## What the task requires
On how many lines of these entries does the word "Expand" occur? State the number alone.
━━━━
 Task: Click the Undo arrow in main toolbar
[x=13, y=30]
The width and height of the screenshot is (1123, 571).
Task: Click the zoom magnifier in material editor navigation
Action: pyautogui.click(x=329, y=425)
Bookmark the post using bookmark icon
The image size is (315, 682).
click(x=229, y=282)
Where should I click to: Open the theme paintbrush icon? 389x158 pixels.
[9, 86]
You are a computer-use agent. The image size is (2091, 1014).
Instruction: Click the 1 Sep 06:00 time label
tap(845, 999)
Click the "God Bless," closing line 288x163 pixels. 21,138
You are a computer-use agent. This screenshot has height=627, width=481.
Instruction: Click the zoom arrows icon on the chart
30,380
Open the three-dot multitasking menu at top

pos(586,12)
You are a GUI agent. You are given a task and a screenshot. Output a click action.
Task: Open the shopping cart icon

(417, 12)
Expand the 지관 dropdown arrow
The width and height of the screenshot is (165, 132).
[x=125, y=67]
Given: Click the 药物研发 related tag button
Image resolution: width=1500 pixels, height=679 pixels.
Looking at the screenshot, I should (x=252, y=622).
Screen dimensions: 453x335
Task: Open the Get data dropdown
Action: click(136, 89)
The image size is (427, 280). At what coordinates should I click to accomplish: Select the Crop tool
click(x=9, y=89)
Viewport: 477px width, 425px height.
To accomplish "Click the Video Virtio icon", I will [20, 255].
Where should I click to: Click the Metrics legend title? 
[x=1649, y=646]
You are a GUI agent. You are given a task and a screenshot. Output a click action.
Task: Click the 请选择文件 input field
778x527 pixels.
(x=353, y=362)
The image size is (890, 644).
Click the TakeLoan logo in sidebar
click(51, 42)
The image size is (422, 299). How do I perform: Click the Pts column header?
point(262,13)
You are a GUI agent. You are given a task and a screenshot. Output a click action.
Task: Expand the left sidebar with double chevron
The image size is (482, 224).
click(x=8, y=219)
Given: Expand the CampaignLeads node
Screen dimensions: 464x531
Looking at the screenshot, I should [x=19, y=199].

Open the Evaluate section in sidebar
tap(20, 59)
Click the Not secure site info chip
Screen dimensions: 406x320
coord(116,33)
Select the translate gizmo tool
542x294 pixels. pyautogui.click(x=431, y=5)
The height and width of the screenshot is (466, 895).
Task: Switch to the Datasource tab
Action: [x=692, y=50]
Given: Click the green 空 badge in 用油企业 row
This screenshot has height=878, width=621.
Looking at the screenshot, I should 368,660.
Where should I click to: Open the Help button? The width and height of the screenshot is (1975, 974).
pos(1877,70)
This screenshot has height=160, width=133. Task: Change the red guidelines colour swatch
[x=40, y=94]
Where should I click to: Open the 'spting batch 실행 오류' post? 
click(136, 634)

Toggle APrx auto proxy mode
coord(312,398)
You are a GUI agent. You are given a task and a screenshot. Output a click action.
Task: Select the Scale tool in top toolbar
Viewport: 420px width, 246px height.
━━━━
## Task response
3